JR Ancheta / Sun Star Reporter
Before leaving I wanted to know how photographers create intimate photographs. I was curious on how to establish rapport with people in a small amount of time. In most situations, I am always reserved when I am uncomfortable. The beginning of the trip was no different. In our first night, it didn’t help that a sergeant confronted me while trying to build rapport with a private at the dinner table.
“No. You need to ask permission first before photographing a soldier’s personal equipment,” he said while I was shooting at the table. He sounded irritated and his demeanor was very intimidating. My professor attempted to resolve the situation by explaining the total access we were given, but the sergeant wasn’t convinced. I apologized to the private for putting him in that situation. I was photographing his hat.
The following days were easier after being assigned to the 1st Battalion, 5th Infantry Regiment, Bobcats with Bravo Company. I first met privates Josh Knight and Edward Crocker on a guard post and started talking. It was a start to building that relationship and trust while helping me confident of my objective. Establishing rapport wasn’t that difficult; they were the same age as my eighteen-year-old brother and I could relate to them easily. I learned their names and I remembered them. Identifying them with or without their uniforms was challenging, but it was manageable. They shared their stories and I will share my photographs in return. This exchange between photographer and subject is essential in making these intimate photographs.

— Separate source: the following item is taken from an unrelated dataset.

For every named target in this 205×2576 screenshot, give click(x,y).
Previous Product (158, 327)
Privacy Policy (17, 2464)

Cheryl Hatch / Snedden Chair
Bright and early Friday morning, our first day “in the box,” we met with Col. Todd Wood, commander of the 1-25th Stryker Brigade, in the Tactical Operating Center, a series of connected tents, in Forward Operating Base Denver in the Mojave Desert. He welcomed us, answered questions and assured us we would have unfettered access to the soldiers and their training.
The students walked out of the tent and into the sunshine. Inspired by their access to the colonel, they were excited to get to work. The colonel rolled away in a Stryker convoy for a meeting with provincial Afghan leaders.
And we spent the rest of the morning and well into the afternoon waiting for our rides, waiting to embed. Over the next few hours, we had several test runs at embedding. We’d run and gather our gear for an imminent departure, only to learn plans had changed. We rearranged our two-person reporting teams several times. At one point, we had Options A, B, C and D.
By early afternoon, Matt Anderson and Jeric Quiliza embedded with the 3-21 Infantry Battalion, “The Gimlets.” They piled into a Stryker, the ramp closed and the convoy headed southeast toward the scenario’s Pakistani border.
JR and I eventually embedded with the 1-5 Infantry Battalion, “The Bobcats.” We met LTC. Brian Payne, the commander, late Friday afternoon when he and his soldiers returned from a successful mission after recovering a missing United States State Department official. A mission we’d missed because we were sitting in an office, waiting.
We were upset we’d missed the story. He was upset, too. We learned that LTC. Payne had sent a convoy through a “kill zone” earlier in the day to pick us up, only to be told we had left with another unit. We assured him we’d been waiting for them and had been told they’d left without us. Due to a series of miscommunications, he’d unintentionally put his soldiers at risk and stranded a reporting team.
A lesson learned, LTC. Payne said.
Learning from mistakes is an essential part of training, for the soldiers at the National Training Center and the students embedded with them.
The military has its own culture: its language, its customs and its terrain are just as foreign to the student journalists as Afghanistan’s culture is to the soldiers.
Over the four nights and three days on the “embed,” the students and soldiers learned they share common ground. As the soldiers seek to conduct an effective counterinsurgency campaign, they need to establish rapport with local Afghanis. They learn to establish trust and build relationships. All the while, they maintain situational awareness and adapt to any changes.
The students had to do the exact same things—build rapport, created relationships and adapt to changing circumstances—to bring home stories for their readers.